As part of the ongoing litigation commenced by the Kazakhstan bank, JSC BTA Bank ("the Bank") against its former chairman, Mr Ablyazov, in the High Court case of JSA BTA Bank v Ablyazov and another [2016] EHWC, the Court once again extended the options for those seeking to enforce worldwide freezing orders.


This epic legal battle for enforcement and recovery of the Bank's judgments against Mr Ablyazov for c. $4.6billion, has been ongoing since 2009.  Despite the Bank's tireless efforts, it has to date struggled to recover even a small proportion of this judgment debt.  In 2009, and in an attempt to prevent Mr Ablyazov from dissipating his assets and hampering the Bank's recovery, the Bank obtained a worldwide freezing order ("WFO") to prevent Mr Ablyazov from using his "assets" except to pay for reasonable legal expenses and a living allowance of £10,000 per week.

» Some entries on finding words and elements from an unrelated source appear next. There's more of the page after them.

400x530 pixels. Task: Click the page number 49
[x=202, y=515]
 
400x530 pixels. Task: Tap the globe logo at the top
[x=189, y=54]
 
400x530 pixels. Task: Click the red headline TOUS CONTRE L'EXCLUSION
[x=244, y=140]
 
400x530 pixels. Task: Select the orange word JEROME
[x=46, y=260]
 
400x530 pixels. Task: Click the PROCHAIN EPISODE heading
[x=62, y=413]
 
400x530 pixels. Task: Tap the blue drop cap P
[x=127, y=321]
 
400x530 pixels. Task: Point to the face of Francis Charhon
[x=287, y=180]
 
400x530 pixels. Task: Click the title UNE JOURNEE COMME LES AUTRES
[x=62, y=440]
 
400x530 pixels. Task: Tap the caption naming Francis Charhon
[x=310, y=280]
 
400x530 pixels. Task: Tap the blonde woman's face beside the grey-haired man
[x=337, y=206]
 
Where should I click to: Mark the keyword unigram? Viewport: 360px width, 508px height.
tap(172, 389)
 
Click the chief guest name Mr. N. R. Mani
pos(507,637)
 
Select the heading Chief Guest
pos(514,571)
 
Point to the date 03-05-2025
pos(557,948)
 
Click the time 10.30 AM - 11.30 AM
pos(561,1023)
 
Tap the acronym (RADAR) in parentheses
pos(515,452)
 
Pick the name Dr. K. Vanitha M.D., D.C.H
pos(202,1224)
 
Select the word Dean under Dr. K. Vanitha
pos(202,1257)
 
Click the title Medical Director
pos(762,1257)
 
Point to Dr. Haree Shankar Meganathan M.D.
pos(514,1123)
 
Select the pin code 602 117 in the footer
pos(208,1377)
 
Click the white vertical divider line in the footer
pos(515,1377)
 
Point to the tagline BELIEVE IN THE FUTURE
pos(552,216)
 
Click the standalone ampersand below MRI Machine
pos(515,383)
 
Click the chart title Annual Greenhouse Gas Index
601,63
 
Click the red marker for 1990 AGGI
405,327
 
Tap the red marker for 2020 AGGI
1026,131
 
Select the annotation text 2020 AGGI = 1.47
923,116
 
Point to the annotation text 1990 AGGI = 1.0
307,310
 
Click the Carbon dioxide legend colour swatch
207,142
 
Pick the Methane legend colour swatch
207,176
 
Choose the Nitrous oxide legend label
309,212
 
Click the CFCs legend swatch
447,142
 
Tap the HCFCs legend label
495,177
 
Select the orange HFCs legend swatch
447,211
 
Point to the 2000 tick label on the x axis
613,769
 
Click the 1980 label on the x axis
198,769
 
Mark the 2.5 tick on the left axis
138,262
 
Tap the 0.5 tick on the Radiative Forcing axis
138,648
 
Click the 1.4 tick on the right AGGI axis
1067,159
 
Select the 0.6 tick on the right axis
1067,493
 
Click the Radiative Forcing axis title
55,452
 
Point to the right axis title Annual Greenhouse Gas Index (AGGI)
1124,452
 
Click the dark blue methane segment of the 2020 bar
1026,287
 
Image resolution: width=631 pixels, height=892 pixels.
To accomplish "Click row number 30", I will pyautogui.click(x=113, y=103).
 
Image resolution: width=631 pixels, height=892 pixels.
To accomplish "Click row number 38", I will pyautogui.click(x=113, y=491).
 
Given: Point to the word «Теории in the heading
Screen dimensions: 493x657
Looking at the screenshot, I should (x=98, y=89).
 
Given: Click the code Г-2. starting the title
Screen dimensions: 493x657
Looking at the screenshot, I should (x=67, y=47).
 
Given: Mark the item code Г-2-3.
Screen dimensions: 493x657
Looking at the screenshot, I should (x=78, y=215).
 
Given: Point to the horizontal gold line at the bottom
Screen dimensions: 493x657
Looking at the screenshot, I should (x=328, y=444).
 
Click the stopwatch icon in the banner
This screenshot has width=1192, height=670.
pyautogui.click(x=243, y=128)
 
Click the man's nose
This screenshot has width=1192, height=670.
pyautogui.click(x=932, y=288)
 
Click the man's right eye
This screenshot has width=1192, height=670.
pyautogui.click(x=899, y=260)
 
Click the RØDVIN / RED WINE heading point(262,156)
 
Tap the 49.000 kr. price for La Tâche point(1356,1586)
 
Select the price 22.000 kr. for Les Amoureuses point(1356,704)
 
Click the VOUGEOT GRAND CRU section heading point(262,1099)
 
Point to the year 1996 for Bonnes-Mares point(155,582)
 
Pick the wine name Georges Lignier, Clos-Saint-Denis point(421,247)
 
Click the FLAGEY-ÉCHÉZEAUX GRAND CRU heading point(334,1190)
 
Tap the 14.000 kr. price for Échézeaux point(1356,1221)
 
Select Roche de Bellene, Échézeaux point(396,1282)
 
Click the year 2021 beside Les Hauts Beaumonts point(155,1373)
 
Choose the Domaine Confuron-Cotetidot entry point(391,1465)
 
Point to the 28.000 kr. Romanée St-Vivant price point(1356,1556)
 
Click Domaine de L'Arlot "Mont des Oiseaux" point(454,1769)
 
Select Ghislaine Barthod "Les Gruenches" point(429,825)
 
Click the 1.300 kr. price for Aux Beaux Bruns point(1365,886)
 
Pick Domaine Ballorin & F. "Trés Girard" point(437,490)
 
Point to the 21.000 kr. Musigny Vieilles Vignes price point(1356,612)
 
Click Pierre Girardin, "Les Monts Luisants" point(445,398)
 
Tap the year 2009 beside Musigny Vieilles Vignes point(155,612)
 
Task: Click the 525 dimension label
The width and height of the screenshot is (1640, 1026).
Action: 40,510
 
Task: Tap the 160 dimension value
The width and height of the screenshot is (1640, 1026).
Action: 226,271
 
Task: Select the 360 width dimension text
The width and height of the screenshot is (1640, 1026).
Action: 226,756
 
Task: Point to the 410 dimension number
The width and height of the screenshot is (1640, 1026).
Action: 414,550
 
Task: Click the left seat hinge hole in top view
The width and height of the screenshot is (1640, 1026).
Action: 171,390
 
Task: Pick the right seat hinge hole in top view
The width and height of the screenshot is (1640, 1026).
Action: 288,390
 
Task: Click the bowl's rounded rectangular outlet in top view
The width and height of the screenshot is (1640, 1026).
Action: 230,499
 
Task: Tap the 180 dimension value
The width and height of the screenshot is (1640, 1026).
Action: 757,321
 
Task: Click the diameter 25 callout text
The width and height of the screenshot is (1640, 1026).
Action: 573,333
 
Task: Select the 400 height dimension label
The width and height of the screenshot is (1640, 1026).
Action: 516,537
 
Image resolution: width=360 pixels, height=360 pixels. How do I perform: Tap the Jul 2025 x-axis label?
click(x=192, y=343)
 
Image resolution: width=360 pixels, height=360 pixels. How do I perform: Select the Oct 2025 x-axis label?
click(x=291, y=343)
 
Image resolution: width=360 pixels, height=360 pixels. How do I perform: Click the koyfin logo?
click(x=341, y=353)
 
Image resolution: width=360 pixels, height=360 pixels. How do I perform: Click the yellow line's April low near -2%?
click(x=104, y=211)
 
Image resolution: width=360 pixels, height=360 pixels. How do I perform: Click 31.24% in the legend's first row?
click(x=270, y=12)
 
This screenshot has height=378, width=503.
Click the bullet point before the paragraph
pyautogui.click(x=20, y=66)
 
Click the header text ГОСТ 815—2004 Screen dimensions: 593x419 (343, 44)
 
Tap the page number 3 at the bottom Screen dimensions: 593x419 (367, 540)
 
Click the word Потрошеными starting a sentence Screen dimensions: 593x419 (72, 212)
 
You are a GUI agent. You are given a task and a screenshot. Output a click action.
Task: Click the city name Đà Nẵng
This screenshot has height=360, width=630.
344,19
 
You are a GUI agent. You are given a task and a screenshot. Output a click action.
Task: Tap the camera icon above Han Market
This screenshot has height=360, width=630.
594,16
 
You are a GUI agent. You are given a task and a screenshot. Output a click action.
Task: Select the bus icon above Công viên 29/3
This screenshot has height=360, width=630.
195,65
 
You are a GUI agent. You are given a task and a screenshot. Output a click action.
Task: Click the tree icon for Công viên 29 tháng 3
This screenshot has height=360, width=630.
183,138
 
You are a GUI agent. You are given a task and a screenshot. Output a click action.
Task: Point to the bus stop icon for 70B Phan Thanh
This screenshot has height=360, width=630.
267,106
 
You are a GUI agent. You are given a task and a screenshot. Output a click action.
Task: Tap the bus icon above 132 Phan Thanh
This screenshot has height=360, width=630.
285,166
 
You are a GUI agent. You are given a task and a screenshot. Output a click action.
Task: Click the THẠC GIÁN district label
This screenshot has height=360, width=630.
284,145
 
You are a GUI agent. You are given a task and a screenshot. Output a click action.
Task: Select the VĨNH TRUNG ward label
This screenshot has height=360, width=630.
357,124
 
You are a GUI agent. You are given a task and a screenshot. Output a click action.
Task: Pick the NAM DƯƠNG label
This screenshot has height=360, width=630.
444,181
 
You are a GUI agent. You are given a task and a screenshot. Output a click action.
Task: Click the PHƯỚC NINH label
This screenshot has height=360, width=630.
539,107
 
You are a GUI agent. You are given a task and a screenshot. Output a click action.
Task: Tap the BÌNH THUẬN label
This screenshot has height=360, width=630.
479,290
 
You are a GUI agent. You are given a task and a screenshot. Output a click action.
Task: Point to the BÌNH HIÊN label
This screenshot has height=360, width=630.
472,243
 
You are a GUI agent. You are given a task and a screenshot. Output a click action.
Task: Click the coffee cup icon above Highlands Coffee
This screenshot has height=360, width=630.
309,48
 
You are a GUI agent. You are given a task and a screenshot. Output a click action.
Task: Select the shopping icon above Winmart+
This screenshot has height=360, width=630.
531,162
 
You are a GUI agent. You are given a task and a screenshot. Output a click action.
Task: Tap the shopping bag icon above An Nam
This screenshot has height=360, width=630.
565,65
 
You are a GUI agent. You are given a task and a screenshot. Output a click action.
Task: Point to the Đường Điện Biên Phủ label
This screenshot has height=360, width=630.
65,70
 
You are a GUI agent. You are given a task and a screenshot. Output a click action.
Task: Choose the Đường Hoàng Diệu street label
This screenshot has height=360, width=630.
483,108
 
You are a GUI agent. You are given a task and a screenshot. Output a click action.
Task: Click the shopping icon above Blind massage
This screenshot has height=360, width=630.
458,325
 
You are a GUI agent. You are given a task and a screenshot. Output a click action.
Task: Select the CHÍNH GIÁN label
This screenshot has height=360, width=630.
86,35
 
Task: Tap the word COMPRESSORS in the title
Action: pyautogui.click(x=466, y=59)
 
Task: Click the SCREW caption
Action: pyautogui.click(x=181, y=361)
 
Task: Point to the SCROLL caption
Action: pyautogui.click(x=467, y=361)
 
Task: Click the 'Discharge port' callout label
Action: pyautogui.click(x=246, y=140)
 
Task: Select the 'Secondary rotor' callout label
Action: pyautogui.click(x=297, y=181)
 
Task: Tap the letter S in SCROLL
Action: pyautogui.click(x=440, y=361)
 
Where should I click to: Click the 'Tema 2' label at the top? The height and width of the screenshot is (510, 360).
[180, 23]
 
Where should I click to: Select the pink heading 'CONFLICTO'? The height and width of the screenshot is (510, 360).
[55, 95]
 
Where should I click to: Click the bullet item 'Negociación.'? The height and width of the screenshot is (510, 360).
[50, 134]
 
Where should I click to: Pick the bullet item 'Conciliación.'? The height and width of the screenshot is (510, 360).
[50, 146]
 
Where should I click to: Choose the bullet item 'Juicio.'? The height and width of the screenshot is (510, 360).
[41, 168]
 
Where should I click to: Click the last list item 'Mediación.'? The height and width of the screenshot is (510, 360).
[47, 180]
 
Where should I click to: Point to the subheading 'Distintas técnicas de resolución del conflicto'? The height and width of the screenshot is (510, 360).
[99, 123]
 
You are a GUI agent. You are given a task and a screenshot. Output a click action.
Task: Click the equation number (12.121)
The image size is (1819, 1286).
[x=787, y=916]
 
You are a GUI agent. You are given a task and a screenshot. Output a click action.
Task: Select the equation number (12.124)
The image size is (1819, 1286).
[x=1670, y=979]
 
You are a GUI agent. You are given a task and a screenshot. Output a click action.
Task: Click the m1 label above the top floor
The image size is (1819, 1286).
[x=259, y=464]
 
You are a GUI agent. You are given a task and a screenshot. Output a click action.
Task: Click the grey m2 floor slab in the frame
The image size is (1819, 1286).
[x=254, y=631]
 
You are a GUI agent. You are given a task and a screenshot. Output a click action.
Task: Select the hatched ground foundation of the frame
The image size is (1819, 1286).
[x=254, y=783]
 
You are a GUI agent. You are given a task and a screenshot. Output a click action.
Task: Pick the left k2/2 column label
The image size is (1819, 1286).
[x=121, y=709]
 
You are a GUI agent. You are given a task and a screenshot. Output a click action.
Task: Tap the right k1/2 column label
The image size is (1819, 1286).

Subsequently Mr Ablyazov obtained loans totalling S$40m.  The Supreme Court held that, on the basis that Mr Ablyazov was able to directly or indirectly dispose of the loan proceeds as if they were his own, they were therefore "assets" caught by the WFO.  In consequence, Mr Ablyazov had breached the WFO and was found to be in contempt of Court in 2012.  His son-in-law, Mr Krapunov, was also found guilty of assisting Mr Ablyazov with this breach.  In order to avoid imprisonment for contempt, Mr Ablyazov fled from England and remains "on the run to avoid his sentence", but continues to instruct his lawyers "from a safe, unknown, haven".  A separate WFO was granted against Mr Krapunov in 2015.

The case that appeared before the High Court this month concerned the Bank's attempt to bring a new claim against Mr Ablyazov, and Mr Krapunov, whom they made a second defendant, on the basis of the contempt of court finding ("the Defendants").  The Bank argued that there was an actionable case for damages in tort, on the grounds that the Defendants had conspired to prevent the Bank from making any substantial recovery by breaching the WFO.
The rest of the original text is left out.